Servers 53a and 53b may have installed thereon agents for access by
the certificate manager 70, or services already installed may be
utilized to provide the necessary access by certificate manager 70,
for example the SSH service. The certificate manager may also
include root certificates, whereby the certificate manager becomes
a certificate authority that not only can issue and verify end
certificates, but can also maintain those end certificates
automatically for customers. The certificate manager may also
include intermediate root certificates, if the operator does is not
or does not wish to operate as a trusted authority.
[0143] An exemplary certificate management computer system is
packaged in a rack-mountable form-factor and includes a Pentium 4
processor operating at 1.7 GHz or higher, 512 MB of 400 MHz SD-RAM,
a RAID system including two 40 GB hard drives in a data mirroring
configuration, redundant power supplies, two redundant 10/100 Base
TX network ports, two 9-pin serial ports, one parallel port, four
USB ports, and a graphics port supporting VGA video modes and
higher. Other computer systems may be utilized in various
circumstances, for example if a relatively small number of
certificates are to be managed or if network access is provided
through a non-Ethernet connection. Likewise, the computer system
may have other software installed thereon, provided that sufficient
processing power and network resources are provided to handle the
total operating loads on the system.
[0144] The exemplary certificate manager includes a user interface
accessible through the HTTPS protocol, of which FIGS. 15 to 48 are
representative. That user interface will now be described.
[0145] Referring first to FIG. 37, an administrator is provided
access to the exemplary certificate manager by way of a web browser
optionally located to a client computer. Upon first accessing the
manager, the user is first directed to enter a username and
password, or present a certificate or other token. Upon
authentication by the manager, the web session of access is
attributed to a user with optionally assigned access privileges. An
authenticated user may be first directed to a home page or a screen
containing alerts directed to the user or the user's group.
[0146] FIG. 15 is representative of a home page providing a number
of links to other screens of various functions available through
the exemplary certificate manager. In that page, as well as others,
the user is presented with status information concerning the number
of certificates in process and critical alerts important for the
user to view, appearing in a prominent location.
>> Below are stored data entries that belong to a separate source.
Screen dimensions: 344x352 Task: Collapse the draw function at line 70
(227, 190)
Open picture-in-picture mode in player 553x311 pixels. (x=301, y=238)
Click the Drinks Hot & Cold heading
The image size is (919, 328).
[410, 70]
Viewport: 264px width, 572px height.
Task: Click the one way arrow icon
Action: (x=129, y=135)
Certificates in
process and critical alerts to which a user is not privileged to
manage need not be indicated The exemplary home page provides
activity groupings which include managing certificates, network
discovery, reports and logs. The available management activities
shown include managing certificates, managing servers, managing
groups, managing users, and system configuration. Network discovery
activities include the discovery of servers and certificates in the
network. Activities related to reports include the generation and
viewing of reports and reports concerning the history of
intermediate root certificates managed by the exemplary certificate
manager. Logs concerning general errors, critical alerts, and user
activity are also made viewable by links in the home page. Also
displayed on the home page may be statistics concerning the number
of certificates and servers being managed, which may be indicative
of the certificates and servers managed by the particular user or
the certificate manager generally. In this screen, as well as
others, shortcuts may also be provided to direct the user to
frequented activities, for example manage certificates and manage
servers.
[0147] FIG. 16 depicts a representation of a manage certificates
screen, as might be displayed by transversal through the home page.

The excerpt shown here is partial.